I have a composite aggregation which aggregate bucket based on a term field like number field. Composite aggregation orders buckets by natural order of key.
I want to order buckets based on max date on a field.

In the below code block i dont want to order based on fromNumber order. I have a startDate field in a document. And I want to sort buckets by up-to-date of startDate field.

I there any possibility ?

      "composite": {
        "size": 20,
        "sources": [
    
          {
            "byFromNumber": {
              "terms": {
                "field": "fromNumber",
                "missing_bucket": false,
                "order":"asc"
              }
            }
          }
        ],
        "after": {
          "byFromNumber": ""
        }
      },

It's one of those "it depends" answers I'm afraid.
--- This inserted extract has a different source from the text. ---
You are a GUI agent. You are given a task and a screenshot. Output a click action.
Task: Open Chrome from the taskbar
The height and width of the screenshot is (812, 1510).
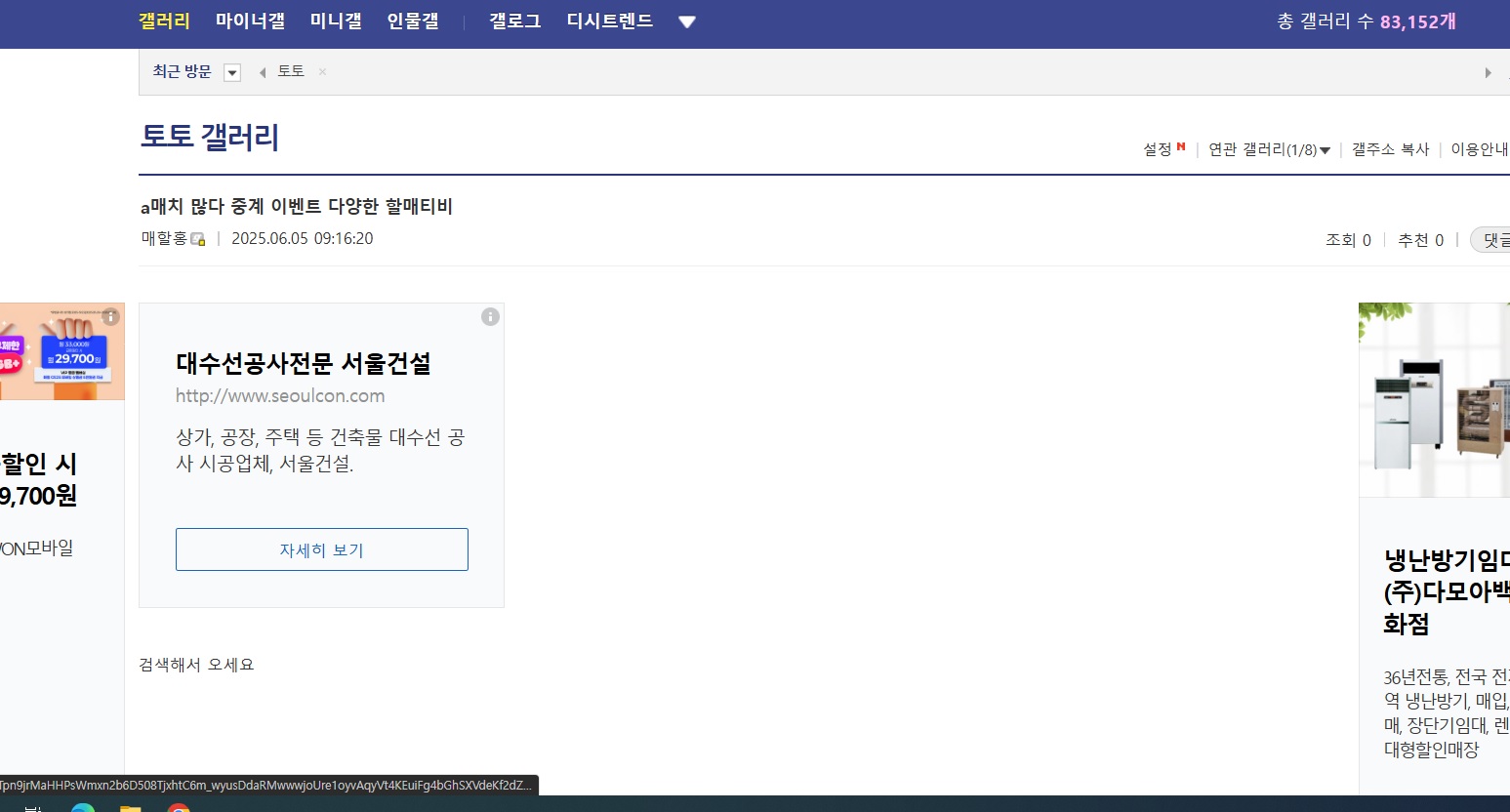tap(179, 808)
How many shards/indices do you have?
How many unique numbers do you group on?

In a distributed system the constraints of how much data you can carry back from each shard make it complex - the same way the fox, the chicken and the grain problem is complicated by the constraint of a small boat.
This wizard walks through some of the options.
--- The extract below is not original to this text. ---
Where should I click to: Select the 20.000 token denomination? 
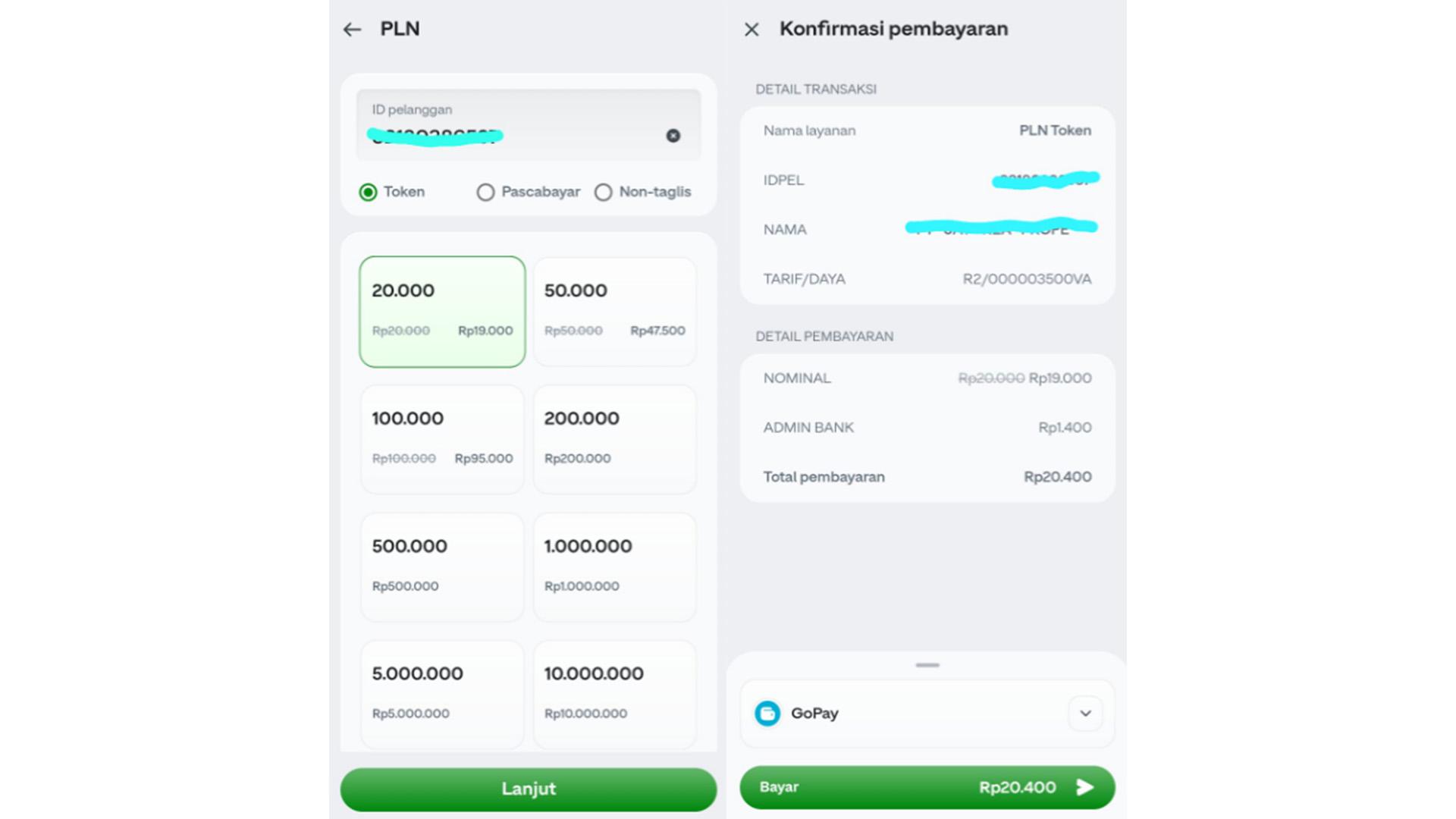[x=442, y=311]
Thank you for response @Mark_Harwood

I have 1 indices and 3 shard . Unique numbers can be 500k. Here is my full es request. I just simple want to get first 20 bucket order by callStartStamp desc

{
  "size": 0,
  "query": {
    "bool": {
      "filter": [
        {
          "term": {
            "studenId": {
              "value": 8525,
              "boost": 1
            }
          }
        }
      ],
      "adjust_pure_negative": true,
      "boost": 1
    }
  },
  "sort": [
    {
      "callStartStamp": {
        "order": "desc"
      }
    }
  ],
  "aggregations": {
    "fromNumberAgg": {
      "composite": {
        "size":  20,
        "sources": [
          {
            "byFromNumber": {
              "terms": {
                "field": "fromNumber",
                "missing_bucket": false,
                "order": "asc"
              }
            }
          }
        ],
        "after": {
          "byFromNumber": ""
        }
      },
      "aggregations": {
        "hits": {
          "top_hits": {
            "from": 0,
            "size": 1000,
            "version": false,
            "seq_no_primary_term": false,
            "explain": false,
            "sort": [
              {
                "callStartStamp": {
                  "order": "desc"
                }
              }
            ]
          }
        },
        "lastCallStart": {
          "max": {
            "field": "callStartStamp"
          }
        },
        "sortByCallStart": {
          "bucket_sort": {
            "sort": [
              {
                "lastCallStart": {
                  "order": "desc"
                }
              }
            ],
            "from": 0,
            "gap_policy": "SKIP"
          }
        }
      }
    }
  }
}

Looks like you want 1,000 records for each of those top 20.
However, in order to ensure accuracy of results in terms aggregations (the one you want to group on) we ask for more than 20 results from each shard. These are promising candidates for the final cut and only by merging results from multiple shards do we get towards an accurate picture of each candidate. So we throw away a lot of candiates in the final fusion - including all their <=1000 top_hits that may accompany them.
For this reason it would be better to split this into 2 queries - one to get the 20 most-recently-active callers and then a follow-up request to get just their call histories.

This topic was automatically closed 28 days after the last reply. New replies are no longer allowed.